The robotics and mechanics of building and controlling a powered suit are actually pretty tricky, however.

There are incidental problems to the issue of superstrength; can you really pick up an ocean liner by grasping it in one place, or are you just going to tear off a piece of it?

Having overcome that problem and having picked up your ocean liner, will the ground underneath your feet support all that weight concentrated in such a small area?

The linked article says, “The next step for the BLEEX team is making the power source quieter and stronger and miniaturizing components.” But it doesn’t say what the power source is, nor how long it can power the apparatus before recharging/refueling.

The Amazing Steam Man! Shades of Frank Reade!

If this competition goes well, we could be seeing several more real-world examples of this technology:

As I’ve posted elsewhere, powered exoskeletons have received the Officcial Kiss of Death: there was an article in Popular Science in the late '60s showcasing the Brave New Future of this Promising New Technology. As usual, it was Never Heard From Again.

This machine is gasoline fueled…and, as I remember, the engine takes up a lot of that big “backpack.”

I’m sure the power source is quite lacking. However, there have been various examples of robots maneuvering under their own power - such as Honda’s ASIMO - that show that it’s possible.

It’s not gonna happen for a long time, though.
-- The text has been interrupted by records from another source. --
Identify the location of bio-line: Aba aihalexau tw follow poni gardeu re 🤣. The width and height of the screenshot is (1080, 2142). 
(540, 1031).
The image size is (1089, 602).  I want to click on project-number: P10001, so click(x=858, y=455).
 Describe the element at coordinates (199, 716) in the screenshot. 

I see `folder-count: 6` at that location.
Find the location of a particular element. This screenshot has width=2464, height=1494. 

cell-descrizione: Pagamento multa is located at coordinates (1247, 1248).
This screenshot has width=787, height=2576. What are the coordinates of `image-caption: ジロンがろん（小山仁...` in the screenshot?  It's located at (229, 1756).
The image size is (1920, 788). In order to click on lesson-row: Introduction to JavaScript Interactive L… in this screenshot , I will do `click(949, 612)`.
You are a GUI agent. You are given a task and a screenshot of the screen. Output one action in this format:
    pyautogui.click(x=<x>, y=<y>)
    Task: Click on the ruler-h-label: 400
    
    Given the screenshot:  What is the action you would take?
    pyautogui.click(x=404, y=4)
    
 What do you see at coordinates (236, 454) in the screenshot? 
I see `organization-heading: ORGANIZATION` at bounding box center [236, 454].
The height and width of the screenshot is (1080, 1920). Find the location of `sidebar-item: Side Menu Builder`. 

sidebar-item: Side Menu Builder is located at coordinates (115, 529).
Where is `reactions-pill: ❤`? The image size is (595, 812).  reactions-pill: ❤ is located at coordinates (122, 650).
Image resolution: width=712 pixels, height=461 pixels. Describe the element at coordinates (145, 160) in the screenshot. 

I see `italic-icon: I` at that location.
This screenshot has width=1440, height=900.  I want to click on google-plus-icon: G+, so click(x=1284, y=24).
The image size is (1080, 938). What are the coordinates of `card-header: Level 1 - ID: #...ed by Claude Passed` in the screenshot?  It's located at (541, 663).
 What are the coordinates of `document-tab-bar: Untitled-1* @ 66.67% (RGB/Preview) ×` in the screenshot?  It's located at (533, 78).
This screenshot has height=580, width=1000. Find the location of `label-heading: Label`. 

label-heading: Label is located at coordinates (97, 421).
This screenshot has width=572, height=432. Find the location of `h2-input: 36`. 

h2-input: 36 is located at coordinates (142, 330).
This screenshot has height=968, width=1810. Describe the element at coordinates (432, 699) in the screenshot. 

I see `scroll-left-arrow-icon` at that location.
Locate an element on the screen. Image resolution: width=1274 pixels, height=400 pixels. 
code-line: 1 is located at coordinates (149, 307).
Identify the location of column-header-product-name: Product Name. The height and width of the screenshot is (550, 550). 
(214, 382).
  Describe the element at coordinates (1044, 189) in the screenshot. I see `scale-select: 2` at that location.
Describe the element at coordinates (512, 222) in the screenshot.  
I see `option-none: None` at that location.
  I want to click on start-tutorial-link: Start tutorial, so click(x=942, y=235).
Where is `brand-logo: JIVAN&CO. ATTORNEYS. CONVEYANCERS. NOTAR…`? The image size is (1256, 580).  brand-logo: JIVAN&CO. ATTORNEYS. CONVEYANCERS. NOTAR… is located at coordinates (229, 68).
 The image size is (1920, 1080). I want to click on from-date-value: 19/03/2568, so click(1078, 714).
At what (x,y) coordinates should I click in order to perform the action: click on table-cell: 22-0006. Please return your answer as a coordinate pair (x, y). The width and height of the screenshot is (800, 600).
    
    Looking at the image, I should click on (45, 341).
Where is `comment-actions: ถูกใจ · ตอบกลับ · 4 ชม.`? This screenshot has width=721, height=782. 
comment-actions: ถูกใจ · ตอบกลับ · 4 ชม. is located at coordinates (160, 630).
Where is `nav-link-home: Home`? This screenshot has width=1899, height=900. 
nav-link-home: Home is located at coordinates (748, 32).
For military purposes, they don’t just need to make it small and long-lasting, they need to make it DURABLE. Military hardware needs to survive under far harsher conditions than civilian stuff.

Battle armors are a long way off.

However, systems that SUPPLEMENT - rather than replace - a soldier’s motor systems are far more feasible in the near future. Take a gander at artificial muscle. Imagine being able to pull on a shirt, hook up a battery, and suddenly you’re bench-pressing 200 lbs instead of just 150. It’s not exactly leaping tall buildings in a single bound, but shit… every little bit helps. Suddenly it’s not so difficult to give a soldier a little more armor, or fit him with a little more supplies while in combat…

The quote of the article given here has several assumptions and statements that strike me as debatable. Not necessarily wrong, but possibly wrong or atleast not quite right.

“The web was an innovation of the second order” comparing it to telephony and telegraphy. Maybe the author has a different definition of second-order from mine, but all three technologies strike me as incredibly important and having far reaching consequences for the world.

The idea that you could download stuff into your brain from a computer, it may be quite possible, but on the other hand it may never work. (This is my opinion, but bear in mind that, as far as I know, no one has shown that it has to be possible.)

And, of course the idea that you can “end the process by taking the cap off” and the idea that it is more controllable than genetic modification. Again, I’m not saying this is definitely wrong, I’m just thinking it is an unwarranted assumption. It seems to me that either the mechanical method would turn out to be less useful/powerful/versatile than the genetic method (assuming they both are viable methods of modifying humans) or the mechanical method would end up being as complex or more complex than the genetic method and hence less controllable. I guess that I am making assumptions too, but I think mine are just as valid at this point as the author of the articles’

Lind said the Internet was “an innovation of the second order, more like the spread of telegraphy and telephony than the invention of metallurgy or the splitting of the atom.” He’s not denigrating the telephone – but it’s not that important compared to the invention of metalworking, an innovation of the first order. And his point is that a neural-electronic interface may be an innovation of the first order. A lot of SF writers and fans seem to agree.